Reintroducing Eagles to California’s Channel Islands—Free Conservation Talk

Garcelon_w_eagle_5_02November 27, 2013—David Garcelon of the Institute for Wildlife Studies will describe how he spearheaded the effort to return Bald eagles to the Channel Islands at the Zoo’s free December Conservation Lecture.

As an undergraduate student at Humboldt State University in 1979, Garcelon proposed reintroducing Bald eagles to the Channel Islands off the coast of southern California.  Bald eagles had been extirpated from the islands by the introduction of the pesticide DDT into the marine environment.  For six years starting in 1980, he brought young eaglets from nests in Washington, northern California, and British Columbia, and reared and released them on Santa Catalina Island using artificial nest platforms.  This talk will trace the 30+ year history of the trials and tribulations that finally lead to the successful reestablishment of Bald eagles on the Channel Islands.

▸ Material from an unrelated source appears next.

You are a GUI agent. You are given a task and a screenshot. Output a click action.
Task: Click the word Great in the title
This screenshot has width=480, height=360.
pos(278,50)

David Garcelon is the founder and president of the nonprofit Institute for Wildlife Studies, headquartered in Arcata.  He directs the Institute’s programs, which include a number of restoration and recovery efforts for threatened and endangered species, as well as long-term monitoring and research projects.  David has co-authored a book on the ecology of the Island Fox and has published numerous papers in scientific journals.  He received his bachelor’s and master’s degrees in Wildlife Management at Humboldt State University.

The talk will take place in the Zoo’s classroom in the Secrets of the Forest building at 7 p.m. on Wednesday, December 11, and a reception will be held half an hour beforehand. There is no charge to attend, and both Zoo members and non-members are invited. Enter through the main Zoo gates.

Soaring Eagle_Re-sized_Small

“The Bald eagle is a favorite reintroduction success story that zoos also played a role in, “says Gretchen Ziegler, Zoo Manager and Chair of the Conservation Advisory Committee. “With the prospect of Bald eagles coming to Sequoia Park Zoo next year as part of the Watershed Heroes project, this lecture is both topical and timely.”

The next lecture in the series will take place on Wednesday, January 15th. Sandra Hunt-von Arb of Pacific Northwestern Biological Resources Consultants and Jim Spickler of Eco-Ascension Research and Consulting will continue the eagle theme with “Eagles in your Home: Connecting with Wildlife through Remote Cameras.”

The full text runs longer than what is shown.